Mulheres em ação: primeiros passos da segunda edição do projeto de extensão

Rafaela Menegotto, Janaína Dieder, Bruna de Oliveira Bortolini

Resumo


O Projeto de Extensão "Mulheres em Ação Veranópolis" foi criado com o propósito de combater as desigualdades de gênero, promovendo o empoderamento e a autonomia de mulheres em situação de vulnerabilidade social. Em 2024, foi expandido para incluir jovens estudantes da Escola Estadual de Ensino Médio São Luiz Gonzaga, oferecendo oficinas e rodas de conversa voltadas para o fortalecimento da autoestima, conscientização sobre direitos e o combate à violência contra a mulher. A iniciativa é justificada pela necessidade de superar barreiras estruturais que limitam as oportunidades econômicas, educacionais e de liderança das mulheres, destacando a importância da equidade de gênero e seu impacto na autoestima das participantes.
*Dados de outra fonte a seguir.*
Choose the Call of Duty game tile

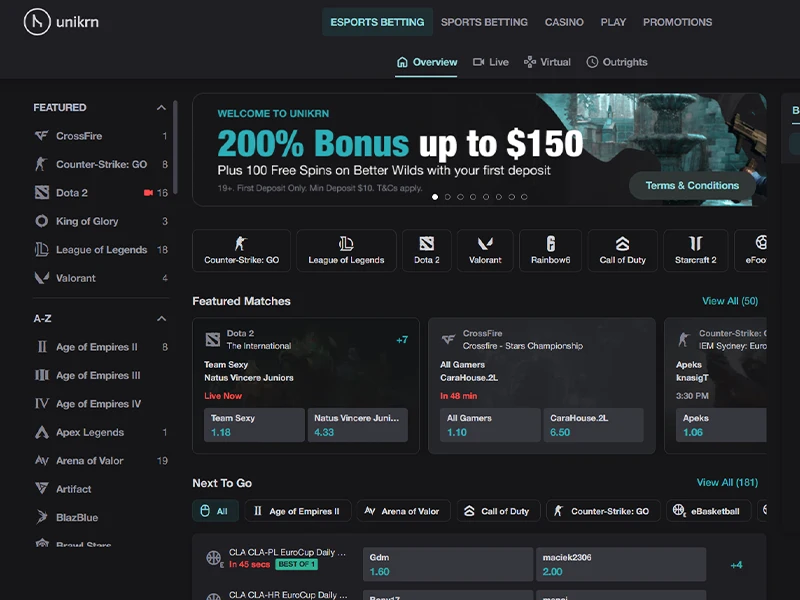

A metodologia adotada envolve a capacitação de bolsistas, utilizando obras como "Sejamos Todos Feministas" de Chimamanda Ngozi Adichie e "Teoria Feminista: da Margem ao Centro" de Bell Hooks, seguido de um convite às alunas para participarem de oficinas focadas em temas escolhidos por elas. A primeira apresentação do projeto ocorreu em forma de sarau, com músicas que tratam da violência contra a mulher e do empoderamento feminino, de artistas como Mariana Nolasco, Elis Regina e Elza Soares. No entanto, os resultados iniciais revelaram um baixo engajamento das alunas, devido a fatores como a inflexibilidade de horários, o desinteresse em participar de atividades extracurriculares e a visão negativa sobre o feminismo em seu contexto cultural. As conclusões preliminares ressaltam a necessidade de desconstruir estigmas em torno do feminismo, tornando-o mais acessível e relevante no cotidiano das estudantes, mostrando sua importância na luta por direitos e pela construção de uma sociedade mais justa e igualitária. A principal meta do projeto agora é aumentar a participação nas oficinas e engajar mais jovens, de modo que elas compreendam o feminismo como uma ferramenta positiva e transformadora em suas vidas e em suas comunidades.